Immunotherapeutic effects of de novo benzimidazole derivative and prebiotic bacterial levan against triple-negative breast tumors by harnessing the immune landscape to intercept the oncogenic transcriptome.

The current study aimed to investigate the therapeutic potential of a novel benzimidazole derivative (BMPE) and a prebiotic bacterial levan (LevAE) against triple-negative breast cancer (TNBC) in a 4T1-cell syngeneic mouse model and to elucidate the immunological and molecular mechanisms underlying the phenotypic changes observed in treated tumors. The metastatic TNBC model was successfully established by subcutaneous inoculation of 100 μL of 4T1 cell suspension (~6000 cells) in the mammary glands of adult female BALB/c mice after brief immunosuppression one day before cell implantation.
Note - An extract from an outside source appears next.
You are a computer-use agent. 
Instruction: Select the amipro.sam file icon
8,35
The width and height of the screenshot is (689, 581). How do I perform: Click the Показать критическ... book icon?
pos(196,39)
The therapeutic efficacy of BMPE and LevAE was biochemically, immunologically, and immunohistochemically evaluated. Both compounds exhibited significant antitumor and antimetastatic effects through modulating the tumoral and systemic immune milieus and restoring the TME redox status, which ultimately suppressed the oncogenic transcriptome in the treated breast tumors. Compared to the reference drug (Doxorubicin), BMPE treatment resulted in nearly complete remission within 21 days of treatment, whereas LevAE was less convenient but produced a significant curative outcome. In light of these findings, BMPE and LevAE provide new paradigms for cancer immunotherapy.